High Tuition and its Economic Causes by Zach Hall



        In today’s world of college education most students can relate to having some sort of a financial problem with school expenses. Much of it is due to America’s increasing trend of higher tuition over the decades. Due to increases almost every year tuition causes some families to reconsider college for their children and wonder if the price is worth it. Firstly, we’ll look into why current tuition rates are so high and economic causes, then how these costs have affected students.
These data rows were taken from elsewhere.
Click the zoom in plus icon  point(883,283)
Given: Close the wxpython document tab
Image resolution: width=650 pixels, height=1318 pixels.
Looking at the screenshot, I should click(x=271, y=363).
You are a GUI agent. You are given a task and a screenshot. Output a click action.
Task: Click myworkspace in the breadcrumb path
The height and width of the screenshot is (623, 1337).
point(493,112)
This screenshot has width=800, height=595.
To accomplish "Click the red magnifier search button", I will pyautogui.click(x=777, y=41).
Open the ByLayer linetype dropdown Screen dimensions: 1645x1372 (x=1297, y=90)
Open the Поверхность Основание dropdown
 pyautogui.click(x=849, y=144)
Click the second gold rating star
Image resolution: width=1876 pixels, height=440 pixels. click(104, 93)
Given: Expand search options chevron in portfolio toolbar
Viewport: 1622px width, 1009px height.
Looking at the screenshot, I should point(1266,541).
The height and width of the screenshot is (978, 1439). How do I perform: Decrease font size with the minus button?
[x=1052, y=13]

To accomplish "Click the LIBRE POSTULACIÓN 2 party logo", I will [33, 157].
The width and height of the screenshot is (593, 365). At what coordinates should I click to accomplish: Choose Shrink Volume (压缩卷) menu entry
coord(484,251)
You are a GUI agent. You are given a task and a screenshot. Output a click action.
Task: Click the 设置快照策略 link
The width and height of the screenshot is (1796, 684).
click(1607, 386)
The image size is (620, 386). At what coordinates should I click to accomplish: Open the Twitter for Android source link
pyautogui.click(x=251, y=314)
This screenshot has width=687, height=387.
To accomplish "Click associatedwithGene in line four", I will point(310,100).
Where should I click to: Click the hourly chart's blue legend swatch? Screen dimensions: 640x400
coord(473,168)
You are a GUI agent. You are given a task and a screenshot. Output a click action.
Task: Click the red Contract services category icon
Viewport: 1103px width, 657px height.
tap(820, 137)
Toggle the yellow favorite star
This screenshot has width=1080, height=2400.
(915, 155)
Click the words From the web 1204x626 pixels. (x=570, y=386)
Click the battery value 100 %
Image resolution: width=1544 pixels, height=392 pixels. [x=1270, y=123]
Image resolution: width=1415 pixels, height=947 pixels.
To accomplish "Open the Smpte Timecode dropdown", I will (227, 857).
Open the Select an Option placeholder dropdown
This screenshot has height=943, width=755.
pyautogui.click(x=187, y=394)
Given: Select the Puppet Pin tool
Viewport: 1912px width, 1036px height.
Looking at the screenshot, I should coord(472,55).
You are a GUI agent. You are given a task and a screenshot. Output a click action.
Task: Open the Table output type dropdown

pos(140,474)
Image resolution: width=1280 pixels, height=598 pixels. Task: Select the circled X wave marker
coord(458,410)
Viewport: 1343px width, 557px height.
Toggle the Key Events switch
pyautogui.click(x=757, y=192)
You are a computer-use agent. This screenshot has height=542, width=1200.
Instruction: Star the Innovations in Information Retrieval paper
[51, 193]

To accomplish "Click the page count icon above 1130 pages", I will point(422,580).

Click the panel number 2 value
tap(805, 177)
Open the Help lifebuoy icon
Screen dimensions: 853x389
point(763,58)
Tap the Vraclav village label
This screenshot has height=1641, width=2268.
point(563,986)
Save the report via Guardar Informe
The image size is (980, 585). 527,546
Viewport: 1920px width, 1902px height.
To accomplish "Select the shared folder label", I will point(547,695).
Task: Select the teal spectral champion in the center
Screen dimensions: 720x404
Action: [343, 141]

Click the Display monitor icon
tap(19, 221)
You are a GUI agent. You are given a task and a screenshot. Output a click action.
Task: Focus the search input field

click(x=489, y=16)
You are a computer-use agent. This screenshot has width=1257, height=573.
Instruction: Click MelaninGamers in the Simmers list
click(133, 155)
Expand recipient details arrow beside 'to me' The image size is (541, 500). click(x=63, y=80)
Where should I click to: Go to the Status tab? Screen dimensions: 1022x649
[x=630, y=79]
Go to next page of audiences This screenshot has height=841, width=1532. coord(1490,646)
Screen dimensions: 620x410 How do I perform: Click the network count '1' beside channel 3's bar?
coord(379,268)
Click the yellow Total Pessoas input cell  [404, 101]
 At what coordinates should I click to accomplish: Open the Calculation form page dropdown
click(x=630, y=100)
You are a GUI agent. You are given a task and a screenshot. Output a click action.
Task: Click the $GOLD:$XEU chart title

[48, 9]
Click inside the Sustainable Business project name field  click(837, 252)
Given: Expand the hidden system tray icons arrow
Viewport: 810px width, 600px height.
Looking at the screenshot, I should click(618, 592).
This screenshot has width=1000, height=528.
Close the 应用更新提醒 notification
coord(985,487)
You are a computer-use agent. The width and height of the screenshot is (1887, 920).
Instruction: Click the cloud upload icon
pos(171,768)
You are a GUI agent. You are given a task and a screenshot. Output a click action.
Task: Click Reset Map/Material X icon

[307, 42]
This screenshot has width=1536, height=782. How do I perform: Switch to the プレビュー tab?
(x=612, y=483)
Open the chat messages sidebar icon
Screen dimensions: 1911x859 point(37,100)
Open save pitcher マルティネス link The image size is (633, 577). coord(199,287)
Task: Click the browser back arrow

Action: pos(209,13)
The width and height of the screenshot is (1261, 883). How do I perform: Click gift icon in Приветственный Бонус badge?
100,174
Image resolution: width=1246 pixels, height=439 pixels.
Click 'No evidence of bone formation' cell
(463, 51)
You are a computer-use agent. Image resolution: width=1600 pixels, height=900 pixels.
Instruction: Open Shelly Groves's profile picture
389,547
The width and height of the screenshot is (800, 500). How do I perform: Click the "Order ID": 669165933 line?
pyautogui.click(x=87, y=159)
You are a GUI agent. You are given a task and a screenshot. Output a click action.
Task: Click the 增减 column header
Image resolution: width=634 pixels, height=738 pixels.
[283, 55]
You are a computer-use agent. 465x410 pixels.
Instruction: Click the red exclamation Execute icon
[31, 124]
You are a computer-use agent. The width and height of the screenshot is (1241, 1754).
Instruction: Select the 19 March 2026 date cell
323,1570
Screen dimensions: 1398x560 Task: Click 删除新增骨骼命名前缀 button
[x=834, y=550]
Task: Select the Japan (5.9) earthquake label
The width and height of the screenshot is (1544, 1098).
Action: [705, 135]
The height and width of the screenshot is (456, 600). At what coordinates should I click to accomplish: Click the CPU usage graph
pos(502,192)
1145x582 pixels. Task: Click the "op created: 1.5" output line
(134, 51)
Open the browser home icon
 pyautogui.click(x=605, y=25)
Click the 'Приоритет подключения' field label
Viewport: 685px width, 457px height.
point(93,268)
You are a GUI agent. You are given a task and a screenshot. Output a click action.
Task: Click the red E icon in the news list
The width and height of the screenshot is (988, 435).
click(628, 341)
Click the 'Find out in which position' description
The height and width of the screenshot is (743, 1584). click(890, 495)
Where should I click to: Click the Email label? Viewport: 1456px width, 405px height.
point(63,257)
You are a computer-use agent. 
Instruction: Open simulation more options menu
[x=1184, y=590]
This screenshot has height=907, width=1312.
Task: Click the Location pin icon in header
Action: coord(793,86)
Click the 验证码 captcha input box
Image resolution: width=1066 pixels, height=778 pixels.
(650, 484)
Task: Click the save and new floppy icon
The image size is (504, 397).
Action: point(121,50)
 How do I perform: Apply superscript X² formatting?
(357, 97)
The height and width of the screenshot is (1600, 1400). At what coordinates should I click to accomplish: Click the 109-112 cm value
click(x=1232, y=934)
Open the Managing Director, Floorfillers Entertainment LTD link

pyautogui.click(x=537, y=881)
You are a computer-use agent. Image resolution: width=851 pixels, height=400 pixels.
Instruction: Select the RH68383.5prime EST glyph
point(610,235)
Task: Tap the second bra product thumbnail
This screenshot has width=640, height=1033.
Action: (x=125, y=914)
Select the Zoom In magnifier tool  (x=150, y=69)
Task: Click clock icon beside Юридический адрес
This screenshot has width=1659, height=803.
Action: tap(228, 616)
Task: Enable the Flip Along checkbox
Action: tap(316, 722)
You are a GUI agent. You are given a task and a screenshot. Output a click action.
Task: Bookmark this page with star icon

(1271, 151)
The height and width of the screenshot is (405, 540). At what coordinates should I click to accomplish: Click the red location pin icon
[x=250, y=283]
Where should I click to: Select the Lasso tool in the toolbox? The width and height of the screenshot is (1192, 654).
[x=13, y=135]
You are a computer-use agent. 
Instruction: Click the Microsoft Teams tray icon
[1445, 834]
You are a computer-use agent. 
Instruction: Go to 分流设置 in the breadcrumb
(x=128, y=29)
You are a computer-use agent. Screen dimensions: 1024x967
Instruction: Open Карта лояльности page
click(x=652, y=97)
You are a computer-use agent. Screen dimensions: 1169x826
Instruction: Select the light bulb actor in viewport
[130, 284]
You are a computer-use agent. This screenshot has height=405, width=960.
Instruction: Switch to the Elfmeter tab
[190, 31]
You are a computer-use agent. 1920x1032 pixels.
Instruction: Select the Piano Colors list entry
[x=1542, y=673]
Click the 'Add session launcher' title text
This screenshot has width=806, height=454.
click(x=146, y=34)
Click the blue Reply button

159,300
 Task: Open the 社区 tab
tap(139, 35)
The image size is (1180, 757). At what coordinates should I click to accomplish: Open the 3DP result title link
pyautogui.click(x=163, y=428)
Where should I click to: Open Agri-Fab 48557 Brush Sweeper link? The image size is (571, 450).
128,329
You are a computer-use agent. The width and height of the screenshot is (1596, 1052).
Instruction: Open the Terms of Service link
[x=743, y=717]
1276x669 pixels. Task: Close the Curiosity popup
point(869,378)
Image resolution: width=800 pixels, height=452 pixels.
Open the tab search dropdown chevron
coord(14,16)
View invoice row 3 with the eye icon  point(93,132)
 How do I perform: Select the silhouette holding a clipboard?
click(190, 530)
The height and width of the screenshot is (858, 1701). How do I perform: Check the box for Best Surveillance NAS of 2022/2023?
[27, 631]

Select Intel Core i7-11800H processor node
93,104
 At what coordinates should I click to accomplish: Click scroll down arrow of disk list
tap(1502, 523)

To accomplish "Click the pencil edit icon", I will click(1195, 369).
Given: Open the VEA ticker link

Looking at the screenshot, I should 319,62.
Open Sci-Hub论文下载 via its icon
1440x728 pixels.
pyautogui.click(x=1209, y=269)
        Current tuition rates can be attributed to budget cuts and also University’s expenses and funding when observing the economy. If you look at the trend of tuition costs over the decades, “The average cost of tuition and fees at a private, non-profit, four-year university this school year was $31,231—up sharply from $1,832 in 1971-1972 (in current dollars). At public, four-year schools, tuition and fees cost about $9,139 this year. In the 1971 school year, they added up to less than $500 in current dollars, according to the College Board.” That’s a significant rise in costs considering the sharp increase in price level. The sharp increase is mainly due to college tuition inflation rates being significantly higher than the rate of inflation at “almost six percent above the rate of inflation”. Part of why these inflation rates are higher is due to the Recession in 2007 that caused, “states closing some $425 billion in budget shortfalls”. In result most states had to cut some sort of funding to public universities forcing schools to raise tuition rates in order to cover these losses. In fact, “By 2013, states had cut higher education spending to $2,353 per student—about 28 percent less than in 2008”. So if you add that up millions of dollars are being cut from public universities in order to fund other programs. Many of these programs include Mandatory spending programs like pension and healthcare for retirees and Medicaid for lower income families(Schoen). In the incident of a recession the state governments are forced to cut money from other programs in order to cover these mandatory actions and the education system is suffering from the allocations of the current budget.
        High tuition costs due to the current economic makeup have caused families to take out student loans and some families in effect are drowning in debt. The current college tuition inflation rate of “6 percent above the rate of inflation” has caused tuition prices to significantly outweigh the price levels of family income. In fact, “Between 2000 and 2013, the average level of tuition and fees at a four-year public college rose by 87 percent (in 2014 dollars); during that same period, the median income for the middle fifth of American households advanced just 24 percent.” As tuition rates increase more and more families don’t have enough income to be able to cover for these expenses. This rate is very unsustainable and forces many families to take out student loans, which currently have, “1.2 trillion dollars in national debt”.  

        With the current tuition rates being what they are, more economic and personal financial problems will continue to arise. If a solution isn’t implemented tuition will continue to rise and there could be serious negative implications of the current system. An implemented solution could drastically improve economic balance, allowing more students to be able to attend college.